An Evolutionary Flop: To Leap Is Not To Land

Things don’t always go the way you plan. In fact, sometimes planning is the least significant component in your life. Surely if you were some god-like creature designing frogs over the millenia, you’d work in leaping and landing as a sort of coupled unit — figuring that the conclusion is at least as necessary as the initiation (after all, it’s a sort of safety issue, no?). A recent study of an ancient-lineage frog species (family Leiopelmatidae) reveals that it isn’t quite that simple:

Unlike their more graceful cousins, the primitive frogs kept their back legs straight out after they jumped. So they don’t land on their feet. Instead, they do an ungainly belly flop, and then struggle to get to their feet and jump again.”

So it seems that there is more to it, then. If I think about it more, I can imagine that perhaps the neuro-muscular necessities are not linearly action-based… perhaps even that the ability (vision, musculature, nerve endings) to land is layered atop the ability to leap (think, more powerful legs that can push are likely to be able to cushion an impact); and/or that the ability to leap has a distinct survival advantage over the ability to land (on its own) and would be selected for, and assembled in that evolution-type way, prior to any landing gear.

Interesting in its own right; but it brings to mind a personal experience which I am now forced to re-evaluate:

Several years ago, on my first ski trip, Iryna took control and began to instruct me, for our first trip down the mountain. On our way to the lift, we covered balance, shuffling, and even how to ascend the hill with that sideways ski-crawl. Being a relative neophyte, I absorbed and didn’t think much beyond what she was teaching.

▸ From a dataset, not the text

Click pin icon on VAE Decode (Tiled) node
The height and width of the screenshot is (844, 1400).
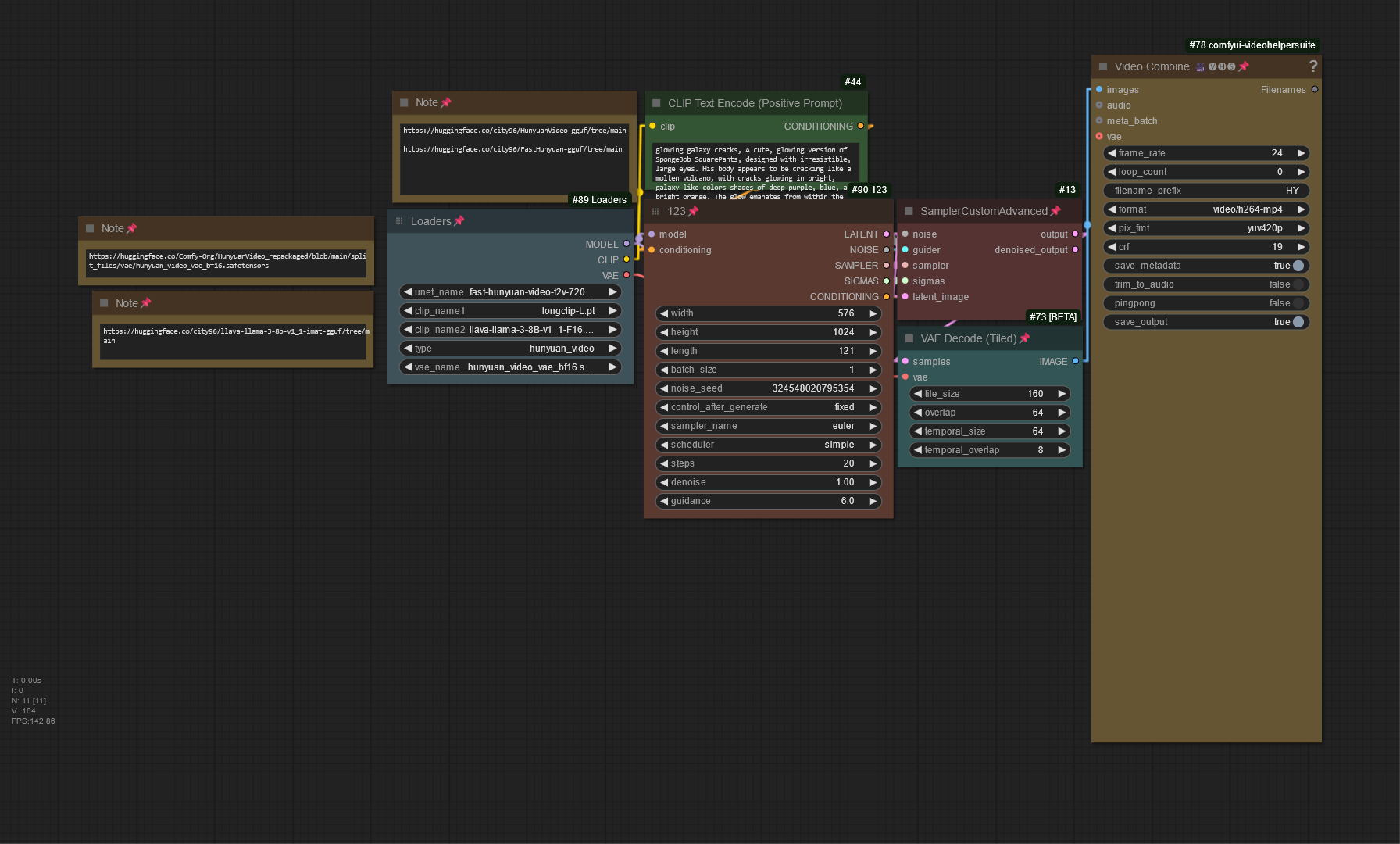point(1024,338)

It wasn’t until we were coming close to the top of the mountain– while still on the lift — that I realized I didn’t really know how to ‘stop’. That is, I had no clue how to brake, decelerate, prevent forward motion, etc. I mentioned this to Iryna, and she tried to describe how it was done, but I was lost, and the top was approaching too fast. Sadly, when we got there, I was gently pushed into a sliding carom-shot into the poor child in front of me (he wasn’t proficient either, but that’s no reason to send a 200+ pound bearded man on a collision-course with him). I clipped him from behind, vainly trying to throw myself sideways but only succeeding in nailing him in the back of the legs and sending us into a tangled knot, directly in the path of skiers exiting the lift.

The awkward manifestation isn’t quite the point, however. Rather, I think now that Iryna was unwittingly (or not so unwittingly– she’s a very clever girl) recapitulating ontogeny by arming me with mobility before any type of deceleration, and much like the above-mentioned frogs I chose a type of belly-flop as my only recourse to stopping.